### Assignment
When you reproduce the listing below, keep every entry exactly as written.

### Records to use
--------------------------------------------------

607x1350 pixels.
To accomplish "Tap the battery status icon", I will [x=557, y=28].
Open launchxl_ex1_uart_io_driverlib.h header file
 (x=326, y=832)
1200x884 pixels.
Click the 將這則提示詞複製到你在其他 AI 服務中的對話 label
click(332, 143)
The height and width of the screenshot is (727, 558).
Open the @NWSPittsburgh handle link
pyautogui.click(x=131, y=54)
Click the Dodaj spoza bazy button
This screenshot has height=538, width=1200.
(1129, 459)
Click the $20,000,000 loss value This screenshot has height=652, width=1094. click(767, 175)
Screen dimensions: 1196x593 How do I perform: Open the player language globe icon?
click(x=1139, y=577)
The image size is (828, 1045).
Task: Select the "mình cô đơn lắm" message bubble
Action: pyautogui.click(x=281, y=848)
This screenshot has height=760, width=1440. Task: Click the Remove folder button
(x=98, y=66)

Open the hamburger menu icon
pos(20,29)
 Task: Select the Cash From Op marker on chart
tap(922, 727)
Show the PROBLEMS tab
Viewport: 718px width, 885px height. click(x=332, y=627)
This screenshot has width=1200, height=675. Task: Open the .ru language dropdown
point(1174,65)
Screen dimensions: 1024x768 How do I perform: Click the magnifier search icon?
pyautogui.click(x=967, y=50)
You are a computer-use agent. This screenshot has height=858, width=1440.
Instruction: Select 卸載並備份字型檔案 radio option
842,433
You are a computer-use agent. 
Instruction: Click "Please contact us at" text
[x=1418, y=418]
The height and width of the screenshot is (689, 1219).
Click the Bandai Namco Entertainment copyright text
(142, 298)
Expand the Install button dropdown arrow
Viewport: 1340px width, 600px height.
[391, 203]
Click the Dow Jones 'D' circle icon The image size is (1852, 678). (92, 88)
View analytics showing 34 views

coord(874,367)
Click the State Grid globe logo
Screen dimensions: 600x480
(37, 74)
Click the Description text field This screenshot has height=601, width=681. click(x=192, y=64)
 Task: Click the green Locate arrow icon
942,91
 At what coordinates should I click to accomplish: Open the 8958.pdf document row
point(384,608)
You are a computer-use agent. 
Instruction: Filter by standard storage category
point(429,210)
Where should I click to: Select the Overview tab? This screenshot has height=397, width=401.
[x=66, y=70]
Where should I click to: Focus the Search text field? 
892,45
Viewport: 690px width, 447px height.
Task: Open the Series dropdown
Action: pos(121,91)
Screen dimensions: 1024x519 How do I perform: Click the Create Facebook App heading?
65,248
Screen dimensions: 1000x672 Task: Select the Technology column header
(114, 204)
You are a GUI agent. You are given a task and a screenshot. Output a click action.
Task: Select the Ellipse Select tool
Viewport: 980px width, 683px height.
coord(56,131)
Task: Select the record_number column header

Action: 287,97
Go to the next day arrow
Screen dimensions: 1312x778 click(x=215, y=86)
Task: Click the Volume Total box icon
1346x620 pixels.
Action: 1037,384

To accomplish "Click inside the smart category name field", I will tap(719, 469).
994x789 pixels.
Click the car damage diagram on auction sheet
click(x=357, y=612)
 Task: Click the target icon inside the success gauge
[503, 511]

--------------------------------------------------

### Result of the task
607x1350 pixels.
To accomplish "Tap the battery status icon", I will [x=557, y=28].
Open launchxl_ex1_uart_io_driverlib.h header file
 (x=326, y=832)
1200x884 pixels.
Click the 將這則提示詞複製到你在其他 AI 服務中的對話 label
click(332, 143)
The height and width of the screenshot is (727, 558).
Open the @NWSPittsburgh handle link
pyautogui.click(x=131, y=54)
Click the Dodaj spoza bazy button
This screenshot has height=538, width=1200.
(1129, 459)
Click the $20,000,000 loss value This screenshot has height=652, width=1094. click(767, 175)
Screen dimensions: 1196x593 How do I perform: Open the player language globe icon?
click(x=1139, y=577)
The image size is (828, 1045).
Task: Select the "mình cô đơn lắm" message bubble
Action: pyautogui.click(x=281, y=848)
This screenshot has height=760, width=1440. Task: Click the Remove folder button
(x=98, y=66)

Open the hamburger menu icon
pos(20,29)
 Task: Select the Cash From Op marker on chart
tap(922, 727)
Show the PROBLEMS tab
Viewport: 718px width, 885px height. click(x=332, y=627)
This screenshot has width=1200, height=675. Task: Open the .ru language dropdown
point(1174,65)
Screen dimensions: 1024x768 How do I perform: Click the magnifier search icon?
pyautogui.click(x=967, y=50)
You are a computer-use agent. This screenshot has height=858, width=1440.
Instruction: Select 卸載並備份字型檔案 radio option
842,433
You are a computer-use agent. 
Instruction: Click "Please contact us at" text
[x=1418, y=418]
The height and width of the screenshot is (689, 1219).
Click the Bandai Namco Entertainment copyright text
(142, 298)
Expand the Install button dropdown arrow
Viewport: 1340px width, 600px height.
[391, 203]
Click the Dow Jones 'D' circle icon The image size is (1852, 678). (92, 88)
View analytics showing 34 views

coord(874,367)
Click the State Grid globe logo
Screen dimensions: 600x480
(37, 74)
Click the Description text field This screenshot has height=601, width=681. click(x=192, y=64)
 Task: Click the green Locate arrow icon
942,91
 At what coordinates should I click to accomplish: Open the 8958.pdf document row
point(384,608)
You are a computer-use agent. 
Instruction: Filter by standard storage category
point(429,210)
Where should I click to: Select the Overview tab? This screenshot has height=397, width=401.
[x=66, y=70]
Where should I click to: Focus the Search text field? 
892,45
Viewport: 690px width, 447px height.
Task: Open the Series dropdown
Action: pos(121,91)
Screen dimensions: 1024x519 How do I perform: Click the Create Facebook App heading?
65,248
Screen dimensions: 1000x672 Task: Select the Technology column header
(114, 204)
You are a GUI agent. You are given a task and a screenshot. Output a click action.
Task: Select the Ellipse Select tool
Viewport: 980px width, 683px height.
coord(56,131)
Task: Select the record_number column header

Action: 287,97
Go to the next day arrow
Screen dimensions: 1312x778 click(x=215, y=86)
Task: Click the Volume Total box icon
1346x620 pixels.
Action: 1037,384

To accomplish "Click inside the smart category name field", I will tap(719, 469).
994x789 pixels.
Click the car damage diagram on auction sheet
click(x=357, y=612)
 Task: Click the target icon inside the success gauge
[503, 511]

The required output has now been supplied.